**The task:**
Restate the following entries exactly, including every line.

**Data for this exercise:**
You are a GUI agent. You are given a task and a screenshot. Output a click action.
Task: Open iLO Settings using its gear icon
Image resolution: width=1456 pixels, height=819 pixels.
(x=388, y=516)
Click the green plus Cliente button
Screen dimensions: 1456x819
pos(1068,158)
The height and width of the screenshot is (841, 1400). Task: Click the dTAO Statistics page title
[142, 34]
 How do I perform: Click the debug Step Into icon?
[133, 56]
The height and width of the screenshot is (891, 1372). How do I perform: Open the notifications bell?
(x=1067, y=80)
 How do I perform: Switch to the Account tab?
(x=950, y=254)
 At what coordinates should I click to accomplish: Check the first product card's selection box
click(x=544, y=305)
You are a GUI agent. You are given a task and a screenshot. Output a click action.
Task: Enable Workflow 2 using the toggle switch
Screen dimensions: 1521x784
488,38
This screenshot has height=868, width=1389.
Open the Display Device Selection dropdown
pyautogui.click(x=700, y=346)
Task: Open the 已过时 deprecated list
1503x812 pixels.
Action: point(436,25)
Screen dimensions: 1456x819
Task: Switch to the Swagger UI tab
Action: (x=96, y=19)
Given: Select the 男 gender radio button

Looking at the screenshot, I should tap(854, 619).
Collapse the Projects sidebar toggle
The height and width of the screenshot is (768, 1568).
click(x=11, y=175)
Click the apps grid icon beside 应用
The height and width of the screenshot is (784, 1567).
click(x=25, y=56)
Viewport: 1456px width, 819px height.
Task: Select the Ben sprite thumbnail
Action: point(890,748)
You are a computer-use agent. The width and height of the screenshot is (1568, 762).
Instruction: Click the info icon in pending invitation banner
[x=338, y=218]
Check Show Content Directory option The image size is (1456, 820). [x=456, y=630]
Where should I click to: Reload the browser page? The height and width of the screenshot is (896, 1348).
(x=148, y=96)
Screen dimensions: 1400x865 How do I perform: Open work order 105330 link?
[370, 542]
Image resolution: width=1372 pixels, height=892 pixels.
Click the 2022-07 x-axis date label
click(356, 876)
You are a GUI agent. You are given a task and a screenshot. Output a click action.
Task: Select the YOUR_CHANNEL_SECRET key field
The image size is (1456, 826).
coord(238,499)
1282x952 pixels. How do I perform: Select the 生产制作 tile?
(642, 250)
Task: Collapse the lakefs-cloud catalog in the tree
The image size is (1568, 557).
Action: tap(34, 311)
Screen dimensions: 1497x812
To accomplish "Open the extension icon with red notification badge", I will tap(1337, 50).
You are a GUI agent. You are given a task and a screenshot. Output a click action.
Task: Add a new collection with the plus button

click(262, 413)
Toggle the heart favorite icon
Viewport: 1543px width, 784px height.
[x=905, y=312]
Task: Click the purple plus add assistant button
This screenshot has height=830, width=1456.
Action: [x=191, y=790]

**Solution for this task:**
You are a GUI agent. You are given a task and a screenshot. Output a click action.
Task: Open iLO Settings using its gear icon
Image resolution: width=1456 pixels, height=819 pixels.
(x=388, y=516)
Click the green plus Cliente button
Screen dimensions: 1456x819
pos(1068,158)
The height and width of the screenshot is (841, 1400). Task: Click the dTAO Statistics page title
[142, 34]
 How do I perform: Click the debug Step Into icon?
[133, 56]
The height and width of the screenshot is (891, 1372). How do I perform: Open the notifications bell?
(x=1067, y=80)
 How do I perform: Switch to the Account tab?
(x=950, y=254)
 At what coordinates should I click to accomplish: Check the first product card's selection box
click(x=544, y=305)
You are a GUI agent. You are given a task and a screenshot. Output a click action.
Task: Enable Workflow 2 using the toggle switch
Screen dimensions: 1521x784
488,38
This screenshot has height=868, width=1389.
Open the Display Device Selection dropdown
pyautogui.click(x=700, y=346)
Task: Open the 已过时 deprecated list
1503x812 pixels.
Action: point(436,25)
Screen dimensions: 1456x819
Task: Switch to the Swagger UI tab
Action: (x=96, y=19)
Given: Select the 男 gender radio button

Looking at the screenshot, I should tap(854, 619).
Collapse the Projects sidebar toggle
The height and width of the screenshot is (768, 1568).
click(x=11, y=175)
Click the apps grid icon beside 应用
The height and width of the screenshot is (784, 1567).
click(x=25, y=56)
Viewport: 1456px width, 819px height.
Task: Select the Ben sprite thumbnail
Action: point(890,748)
You are a computer-use agent. The width and height of the screenshot is (1568, 762).
Instruction: Click the info icon in pending invitation banner
[x=338, y=218]
Check Show Content Directory option The image size is (1456, 820). [x=456, y=630]
Where should I click to: Reload the browser page? The height and width of the screenshot is (896, 1348).
(x=148, y=96)
Screen dimensions: 1400x865 How do I perform: Open work order 105330 link?
[370, 542]
Image resolution: width=1372 pixels, height=892 pixels.
Click the 2022-07 x-axis date label
click(356, 876)
You are a GUI agent. You are given a task and a screenshot. Output a click action.
Task: Select the YOUR_CHANNEL_SECRET key field
The image size is (1456, 826).
coord(238,499)
1282x952 pixels. How do I perform: Select the 生产制作 tile?
(642, 250)
Task: Collapse the lakefs-cloud catalog in the tree
The image size is (1568, 557).
Action: tap(34, 311)
Screen dimensions: 1497x812
To accomplish "Open the extension icon with red notification badge", I will tap(1337, 50).
You are a GUI agent. You are given a task and a screenshot. Output a click action.
Task: Add a new collection with the plus button

click(262, 413)
Toggle the heart favorite icon
Viewport: 1543px width, 784px height.
[x=905, y=312]
Task: Click the purple plus add assistant button
This screenshot has height=830, width=1456.
Action: [x=191, y=790]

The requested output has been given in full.